# CableCard and Xfinity On Demand Online



## Crouchback (Feb 7, 2011)

I know that Comcast and Tivo have a deal to begin offering On Demand on the Tivo Premiere sometime in the future, but my question has to do with what is available now; I've searched Comcast's website and other online forums and can't find a definitive answer.

I have a Tivo HD and currently use it only with OTA broadcasts, Amazon, Netflix, etc. I also have a Mac Mini attached to my HDTV. My internet service is via Comcast. 

If I add Xfinity TV to my Tivo HD via two CableCards, will I get full access to Comcast's online On Demand services? Because I have the Mac Mini hooked up to the television that would give me everything the integrated On Demand service would give me with just a little interface inconvenience. Thanks.


----------



## ghuido (May 9, 2007)

After the announcment nothing has come out. 

Couple of things I would like to know

- Do you require both TV and Internet from Comcast for the service? Only a Cablecard?
- Is the app going to be standalone and require a registration from Comcast similar to Netflix
- Quality of Streaming
- Only TIVO Premiere? Future Q? TIVO HD?


----------



## rainwater (Sep 21, 2004)

Crouchback said:


> If I add Xfinity TV to my Tivo HD via two CableCards, will I get full access to Comcast's online On Demand services? Because I have the Mac Mini hooked up to the television that would give me everything the integrated On Demand service would give me with just a little interface inconvenience. Thanks.


You only need one M-card, not two. And you can't use VOD on the TiVo itself.


----------



## backell (Jul 18, 2011)

My understanding is that Tivo is going to (and in SF already has) start allowing two way communication on the cablecards allowing for conventional use of On Demand services. 

The first thing to note is that it's not about how many cable cards you have but about two way communication between the card and Comcast. Right now it receives signals from Comcast but doesn't send them. I think the actual question is whether this is a firmware thing or whether you actually need to a different (as opposed to additional) card. If so that might incur a $15.00 cable guy visit fee.

[Problems and tasks]:
**a.** According to rainwater in the forum thread, how many M-cards are needed?
**b.** List every question that ghuido raises in the forum thread about the service.
**c.** Quote the forum thread from "I have a Tivo" up to and including "has come out.".
The listing after this point has no connection to the forum thread.

[Material]:

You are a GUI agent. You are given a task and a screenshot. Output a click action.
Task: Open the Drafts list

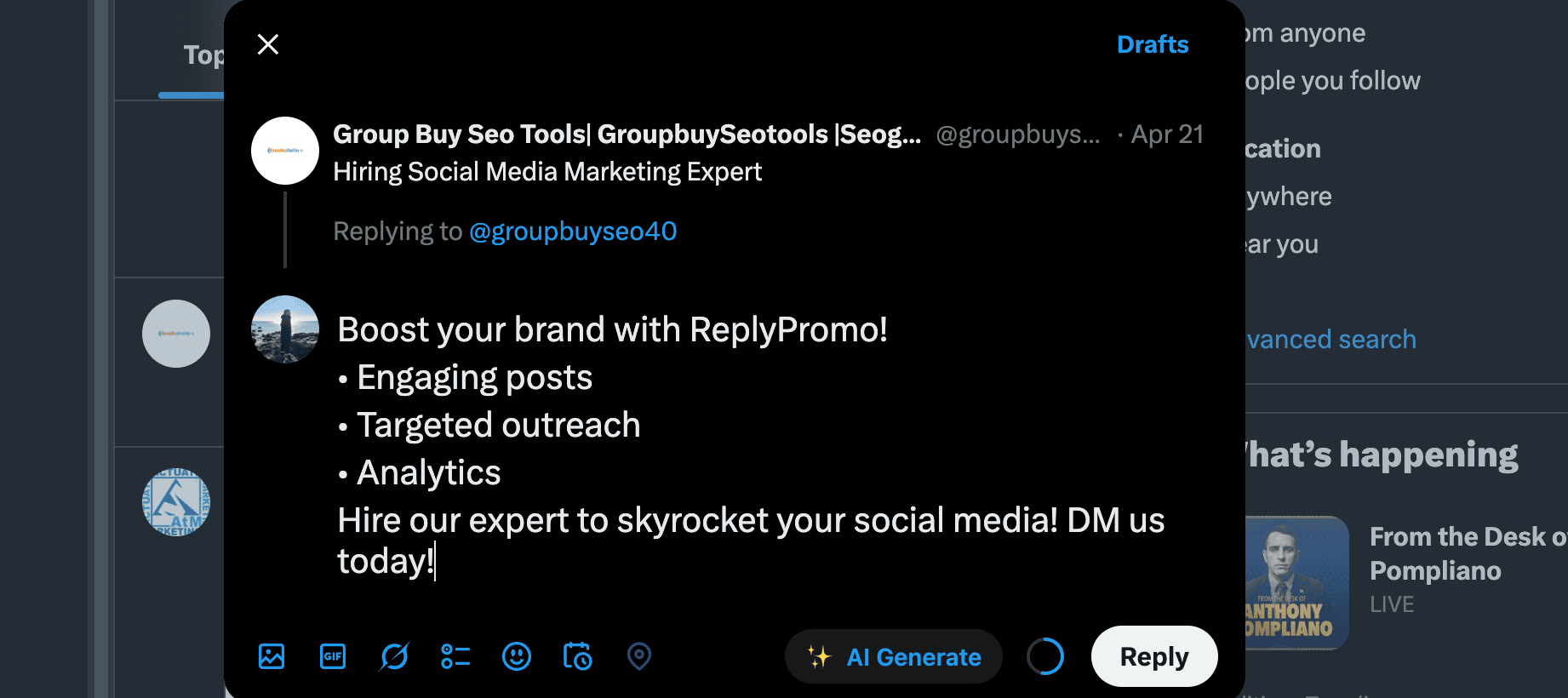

[Responses for each task]:
**a.** Only one M-card, not two.

**b.**
- Do you require both TV and Internet from Comcast for the service? Only a Cablecard?
- Is the app going to be standalone and require a registration from Comcast similar to Netflix?
- Quality of Streaming
- Only TIVO Premiere? Future Q? TIVO HD?

**c.**
I have a Tivo HD and currently use it only with OTA broadcasts, Amazon, Netflix, etc. I also have a Mac Mini attached to my HDTV. My internet service is via Comcast. 

If I add Xfinity TV to my Tivo HD via two CableCards, will I get full access to Comcast's online On Demand services? Because I have the Mac Mini hooked up to the television that would give me everything the integrated On Demand service would give me with just a little interface inconvenience. Thanks.


----------



## ghuido (May 9, 2007)

After the announcment nothing has come out.